» **JOB**
Swap every occurrence of "computer-use agent" in the records for "desktop automation agent", and leave all other text as it stands.

[Start of DATA ENTRIES]

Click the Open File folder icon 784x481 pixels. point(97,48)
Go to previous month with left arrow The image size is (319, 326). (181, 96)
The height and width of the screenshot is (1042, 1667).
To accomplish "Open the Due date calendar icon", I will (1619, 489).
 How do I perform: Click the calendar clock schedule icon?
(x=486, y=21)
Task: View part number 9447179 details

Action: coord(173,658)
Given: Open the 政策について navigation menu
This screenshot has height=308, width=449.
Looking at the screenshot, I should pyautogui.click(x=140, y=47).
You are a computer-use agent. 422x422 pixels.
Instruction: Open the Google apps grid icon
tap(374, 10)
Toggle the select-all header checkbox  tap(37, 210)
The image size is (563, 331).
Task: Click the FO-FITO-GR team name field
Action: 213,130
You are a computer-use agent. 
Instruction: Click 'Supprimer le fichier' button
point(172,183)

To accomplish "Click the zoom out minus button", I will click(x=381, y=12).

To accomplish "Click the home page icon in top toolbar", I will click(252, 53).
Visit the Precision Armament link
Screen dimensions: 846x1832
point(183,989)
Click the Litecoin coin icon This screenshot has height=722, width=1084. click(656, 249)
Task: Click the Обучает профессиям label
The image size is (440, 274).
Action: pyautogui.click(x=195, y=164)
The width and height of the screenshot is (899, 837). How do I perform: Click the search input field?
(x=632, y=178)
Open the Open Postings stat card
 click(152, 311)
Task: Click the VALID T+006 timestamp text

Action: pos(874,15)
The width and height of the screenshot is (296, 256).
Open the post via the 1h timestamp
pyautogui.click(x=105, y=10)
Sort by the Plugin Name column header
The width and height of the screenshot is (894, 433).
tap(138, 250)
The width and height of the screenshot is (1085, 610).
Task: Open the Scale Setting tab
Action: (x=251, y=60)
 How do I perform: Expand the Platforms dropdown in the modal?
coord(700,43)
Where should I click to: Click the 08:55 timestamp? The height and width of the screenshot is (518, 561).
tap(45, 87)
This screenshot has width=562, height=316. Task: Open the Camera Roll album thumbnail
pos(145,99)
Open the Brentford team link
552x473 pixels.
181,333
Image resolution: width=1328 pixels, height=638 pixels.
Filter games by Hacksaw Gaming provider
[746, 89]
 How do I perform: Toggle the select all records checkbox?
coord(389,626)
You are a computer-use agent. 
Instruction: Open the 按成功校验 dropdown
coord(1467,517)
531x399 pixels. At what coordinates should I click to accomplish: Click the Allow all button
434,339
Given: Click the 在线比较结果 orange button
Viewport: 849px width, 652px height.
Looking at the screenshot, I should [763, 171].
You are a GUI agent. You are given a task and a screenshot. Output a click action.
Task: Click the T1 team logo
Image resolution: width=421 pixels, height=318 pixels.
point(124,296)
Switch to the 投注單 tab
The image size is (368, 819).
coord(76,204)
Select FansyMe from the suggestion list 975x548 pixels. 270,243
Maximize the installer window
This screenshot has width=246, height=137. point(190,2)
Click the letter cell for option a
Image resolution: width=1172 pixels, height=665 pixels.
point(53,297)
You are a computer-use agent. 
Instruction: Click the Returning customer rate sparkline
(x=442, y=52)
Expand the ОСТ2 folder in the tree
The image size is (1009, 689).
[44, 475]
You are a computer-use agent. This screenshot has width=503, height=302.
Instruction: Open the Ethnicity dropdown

[End of DATA ENTRIES]

» **OUTPUT OF THE TASK**
Click the Open File folder icon 784x481 pixels. point(97,48)
Go to previous month with left arrow The image size is (319, 326). (181, 96)
The height and width of the screenshot is (1042, 1667).
To accomplish "Open the Due date calendar icon", I will (1619, 489).
 How do I perform: Click the calendar clock schedule icon?
(x=486, y=21)
Task: View part number 9447179 details

Action: coord(173,658)
Given: Open the 政策について navigation menu
This screenshot has height=308, width=449.
Looking at the screenshot, I should pyautogui.click(x=140, y=47).
You are a desktop automation agent. 422x422 pixels.
Instruction: Open the Google apps grid icon
tap(374, 10)
Toggle the select-all header checkbox  tap(37, 210)
The image size is (563, 331).
Task: Click the FO-FITO-GR team name field
Action: 213,130
You are a desktop automation agent. 
Instruction: Click 'Supprimer le fichier' button
point(172,183)

To accomplish "Click the zoom out minus button", I will click(x=381, y=12).

To accomplish "Click the home page icon in top toolbar", I will click(252, 53).
Visit the Precision Armament link
Screen dimensions: 846x1832
point(183,989)
Click the Litecoin coin icon This screenshot has height=722, width=1084. click(656, 249)
Task: Click the Обучает профессиям label
The image size is (440, 274).
Action: pyautogui.click(x=195, y=164)
The width and height of the screenshot is (899, 837). How do I perform: Click the search input field?
(x=632, y=178)
Open the Open Postings stat card
 click(152, 311)
Task: Click the VALID T+006 timestamp text

Action: pos(874,15)
The width and height of the screenshot is (296, 256).
Open the post via the 1h timestamp
pyautogui.click(x=105, y=10)
Sort by the Plugin Name column header
The width and height of the screenshot is (894, 433).
tap(138, 250)
The width and height of the screenshot is (1085, 610).
Task: Open the Scale Setting tab
Action: (x=251, y=60)
 How do I perform: Expand the Platforms dropdown in the modal?
coord(700,43)
Where should I click to: Click the 08:55 timestamp? The height and width of the screenshot is (518, 561).
tap(45, 87)
This screenshot has width=562, height=316. Task: Open the Camera Roll album thumbnail
pos(145,99)
Open the Brentford team link
552x473 pixels.
181,333
Image resolution: width=1328 pixels, height=638 pixels.
Filter games by Hacksaw Gaming provider
[746, 89]
 How do I perform: Toggle the select all records checkbox?
coord(389,626)
You are a desktop automation agent. 
Instruction: Open the 按成功校验 dropdown
coord(1467,517)
531x399 pixels. At what coordinates should I click to accomplish: Click the Allow all button
434,339
Given: Click the 在线比较结果 orange button
Viewport: 849px width, 652px height.
Looking at the screenshot, I should [763, 171].
You are a GUI agent. You are given a task and a screenshot. Output a click action.
Task: Click the T1 team logo
Image resolution: width=421 pixels, height=318 pixels.
point(124,296)
Switch to the 投注單 tab
The image size is (368, 819).
coord(76,204)
Select FansyMe from the suggestion list 975x548 pixels. 270,243
Maximize the installer window
This screenshot has width=246, height=137. point(190,2)
Click the letter cell for option a
Image resolution: width=1172 pixels, height=665 pixels.
point(53,297)
You are a desktop automation agent. 
Instruction: Click the Returning customer rate sparkline
(x=442, y=52)
Expand the ОСТ2 folder in the tree
The image size is (1009, 689).
[44, 475]
You are a desktop automation agent. This screenshot has width=503, height=302.
Instruction: Open the Ethnicity dropdown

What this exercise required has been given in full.